Dáil debates

Tuesday, 21 July 2020

Credit Guarantee (Amendment) Bill 2020: Second Stage

 

8:20 pm

Photo of Mattie McGrathMattie McGrath (Tipperary, Independent) | Oireachtas source

I will be around. The Minister of State need not worry; I am always around. A gang of his crowd arrived one night in January in a kind of clandestine raid to Hanora's Cottage in the Nire Valley. I happened to turn up and knocked on the door, and the poor woman, Mrs. Mary Wall, nearly collapsed. When I arrived, there were five or six of us, and they enjoyed it and I enjoyed it. We were well looked after, with a nice drop of the craythur, a roaring turf fire, wonderful food and splendid mountains to climb.

As has been shown again with this pandemic, everything is booked online. It is online, online, online. It is all card payment, no cash. Every time we make a booking, whether on booking.comor numerous other booking agencies, between 10% and 20% of the cost of the sale is taken by the companies. Whether it is a bed for a night, a meal, a trip on a bus, a boat tour on a lake or whatever, between 10% and 20% is being creamed off by those companies. One must deal with simple matters such as that. We should try to curtail it. Such companies have to live too but they should be given 5% instead, for example. A charge of 10% or 15% cancels out a 12.5% VAT waiver. The money is flowing out of the country and we cannot seem to see it. We need to get down and dirty and get in business people such as Michael O'Leary or the many other self-made people who have started companies. I am sure they will be attacked for having low-paid workers. I am an employer myself. Almost all small employers look after their staff well and vice versa. It is a two-way street.
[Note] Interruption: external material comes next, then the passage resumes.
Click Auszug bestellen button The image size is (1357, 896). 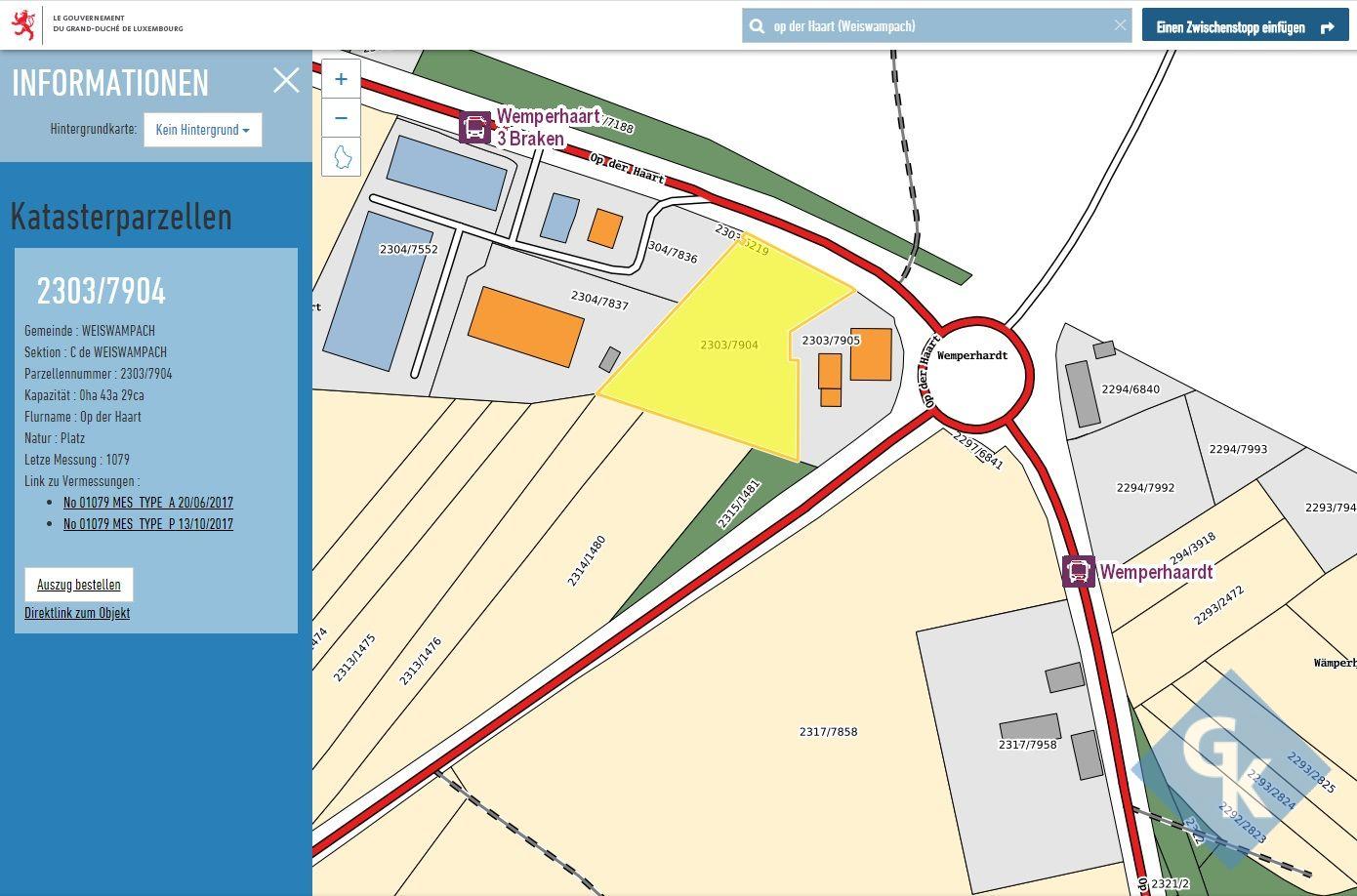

The scheme is doomed to failure. It is too slow and has been nobbled by the banks. They will have control of it and we know they will do what they have always done. I am asking the Minister of State, even though it is probably falling on deaf ears. He is wearing a face mask tonight but the Government has a mask around its ears. It does not seem to understand what makes ordinary people tick, what makes a man get up in the morning, be self-employed and borrow. The Government is trying to roll the credit unions out of business altogether. The Minister of State is a Meath man and he should know it. He should talk to the small employers there about what they want. It is not loans at these interest rates. They should be paying no interest. They need stimulus and grants, but above all, they need to be allowed to live. The Government should cut out the cabal of the insurance companies, the banks and the utility companies, robbing businesses in daylight every day.